He gave it to me very proudly instead.

He also dropped a grasshopper into my coffee last summer.



Have you tried the tuna juice trick?


----------



## CorgiPaws (Mar 31, 2009)

spookychick13 said:


> Have you tried the tuna juice trick?


Yeah. she will lap up the tuna juice, but won't eat anything. I even tried to hide a little tuna in her dry food. Lame attempt, I know. In the morning there was two clean slivers of tuna in the dottom of a totally empty and dry bowl. 
I am about 6 weeks into trying, and not yet willing to admit defeat! lol


----------



## spookychick13 (Jan 26, 2010)

Wow, she is a stubborn kitty!

Don't give up!


----------



## DaneMama (Jun 27, 2008)

Sounds to me like PJ is making good progress on the switch if you can already get him to eat raw chicken!!! Just give it some time and he will most likely be a pro.

Have you tried smearing canned cat food on other cuts of meat?


----------



## spookychick13 (Jan 26, 2010)

danemama08 said:


> Sounds to me like PJ is making good progress on the switch if you can already get him to eat raw chicken!!! Just give it some time and he will most likely be a pro.
> 
> Have you tried smearing canned cat food on other cuts of meat?


No, not yet, I admit I often forgot to bring a little of the dog's meat to work with me. 
I will have to buy him his own stock or something so I stop forgetting.

A lot of my Hare Today order will get split up and put in the work freezer (ew, I know) for him.


----------



## spookychick13 (Jan 26, 2010)

OK we're starting over. :/

PJ is not about the raw unless it has tuna on it.
So we're doing this:
Canned with commercial raw mixed in until he accepts that.
Then we're doing commercial raw with chunks mixed in.
Then all chunks.

The sucky part is, he has to have kibble on the weekends when we are closed, so I bought him a bag of Orijen.

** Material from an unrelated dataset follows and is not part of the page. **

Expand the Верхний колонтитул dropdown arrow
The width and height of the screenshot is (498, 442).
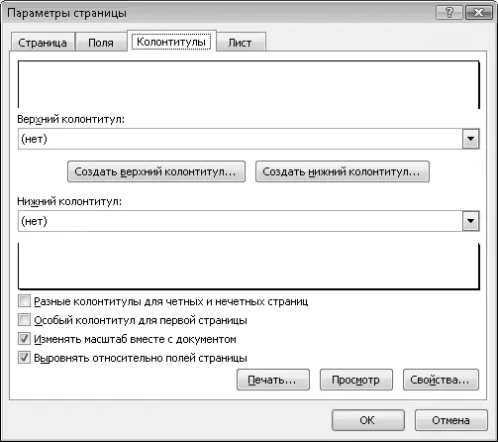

He has a timer that feeds him automatically.

I will keep everyone posted.


----------



## DaneMama (Jun 27, 2008)

Sounds like a good plan. You just have to do what works for them and what they will tolerate. Keep up the good work and patience!

How many days is PJ left alone on the weekends?


----------



## spookychick13 (Jan 26, 2010)

Well technically just on Sunday, but unfortunately I don't trust anyone else here to remember to feed him.
Isn't that sad?


----------



## DaneMama (Jun 27, 2008)

We often fast our cats one day...they just get a bigger meal the day before or after. Would it be horrible for him to go a day without food?


----------



## spookychick13 (Jan 26, 2010)

Yeah, he loses his mind and tries to pick fish out of the fish tank. 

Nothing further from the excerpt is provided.